MATERIAL PROVIDED:
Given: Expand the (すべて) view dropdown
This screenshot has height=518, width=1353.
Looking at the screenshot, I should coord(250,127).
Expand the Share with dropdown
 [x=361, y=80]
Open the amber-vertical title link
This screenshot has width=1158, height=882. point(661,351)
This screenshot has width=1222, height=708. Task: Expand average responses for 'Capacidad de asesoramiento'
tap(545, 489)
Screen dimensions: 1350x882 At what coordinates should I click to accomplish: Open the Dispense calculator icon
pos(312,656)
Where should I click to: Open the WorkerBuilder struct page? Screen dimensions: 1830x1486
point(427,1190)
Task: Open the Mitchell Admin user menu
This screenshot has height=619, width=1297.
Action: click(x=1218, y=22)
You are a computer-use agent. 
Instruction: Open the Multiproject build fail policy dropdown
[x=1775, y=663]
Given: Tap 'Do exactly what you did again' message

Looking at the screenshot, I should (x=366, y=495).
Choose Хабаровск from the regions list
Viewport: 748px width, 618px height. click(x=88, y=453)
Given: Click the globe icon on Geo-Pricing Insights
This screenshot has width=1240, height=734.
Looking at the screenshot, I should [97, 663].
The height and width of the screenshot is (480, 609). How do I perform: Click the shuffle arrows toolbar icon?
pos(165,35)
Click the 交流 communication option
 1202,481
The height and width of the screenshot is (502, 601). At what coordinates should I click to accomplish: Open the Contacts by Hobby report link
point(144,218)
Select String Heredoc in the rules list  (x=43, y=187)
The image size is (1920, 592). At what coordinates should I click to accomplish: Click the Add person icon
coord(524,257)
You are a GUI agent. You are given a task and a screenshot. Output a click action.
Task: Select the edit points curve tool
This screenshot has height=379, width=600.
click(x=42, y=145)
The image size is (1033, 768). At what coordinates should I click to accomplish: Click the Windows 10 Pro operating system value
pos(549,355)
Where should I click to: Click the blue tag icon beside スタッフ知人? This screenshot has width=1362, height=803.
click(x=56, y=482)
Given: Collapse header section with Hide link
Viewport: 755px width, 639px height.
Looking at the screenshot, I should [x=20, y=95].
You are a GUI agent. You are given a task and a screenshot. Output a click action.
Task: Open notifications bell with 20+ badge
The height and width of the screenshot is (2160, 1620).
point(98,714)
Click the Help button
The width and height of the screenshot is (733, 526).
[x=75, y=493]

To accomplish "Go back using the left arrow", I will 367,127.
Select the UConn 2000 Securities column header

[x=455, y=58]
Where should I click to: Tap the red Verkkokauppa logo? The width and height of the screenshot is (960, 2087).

YOUR OBJECTIVE: The whole listing needs repeating. Match each line exactly.

YOUR RESPONSE:
Given: Expand the (すべて) view dropdown
This screenshot has height=518, width=1353.
Looking at the screenshot, I should coord(250,127).
Expand the Share with dropdown
 [x=361, y=80]
Open the amber-vertical title link
This screenshot has width=1158, height=882. point(661,351)
This screenshot has width=1222, height=708. Task: Expand average responses for 'Capacidad de asesoramiento'
tap(545, 489)
Screen dimensions: 1350x882 At what coordinates should I click to accomplish: Open the Dispense calculator icon
pos(312,656)
Where should I click to: Open the WorkerBuilder struct page? Screen dimensions: 1830x1486
point(427,1190)
Task: Open the Mitchell Admin user menu
This screenshot has height=619, width=1297.
Action: click(x=1218, y=22)
You are a computer-use agent. 
Instruction: Open the Multiproject build fail policy dropdown
[x=1775, y=663]
Given: Tap 'Do exactly what you did again' message

Looking at the screenshot, I should (x=366, y=495).
Choose Хабаровск from the regions list
Viewport: 748px width, 618px height. click(x=88, y=453)
Given: Click the globe icon on Geo-Pricing Insights
This screenshot has width=1240, height=734.
Looking at the screenshot, I should [97, 663].
The height and width of the screenshot is (480, 609). How do I perform: Click the shuffle arrows toolbar icon?
pos(165,35)
Click the 交流 communication option
 1202,481
The height and width of the screenshot is (502, 601). At what coordinates should I click to accomplish: Open the Contacts by Hobby report link
point(144,218)
Select String Heredoc in the rules list  (x=43, y=187)
The image size is (1920, 592). At what coordinates should I click to accomplish: Click the Add person icon
coord(524,257)
You are a GUI agent. You are given a task and a screenshot. Output a click action.
Task: Select the edit points curve tool
This screenshot has height=379, width=600.
click(x=42, y=145)
The image size is (1033, 768). At what coordinates should I click to accomplish: Click the Windows 10 Pro operating system value
pos(549,355)
Where should I click to: Click the blue tag icon beside スタッフ知人? This screenshot has width=1362, height=803.
click(x=56, y=482)
Given: Collapse header section with Hide link
Viewport: 755px width, 639px height.
Looking at the screenshot, I should [x=20, y=95].
You are a GUI agent. You are given a task and a screenshot. Output a click action.
Task: Open notifications bell with 20+ badge
The height and width of the screenshot is (2160, 1620).
point(98,714)
Click the Help button
The width and height of the screenshot is (733, 526).
[x=75, y=493]

To accomplish "Go back using the left arrow", I will 367,127.
Select the UConn 2000 Securities column header

[x=455, y=58]
Where should I click to: Tap the red Verkkokauppa logo? The width and height of the screenshot is (960, 2087).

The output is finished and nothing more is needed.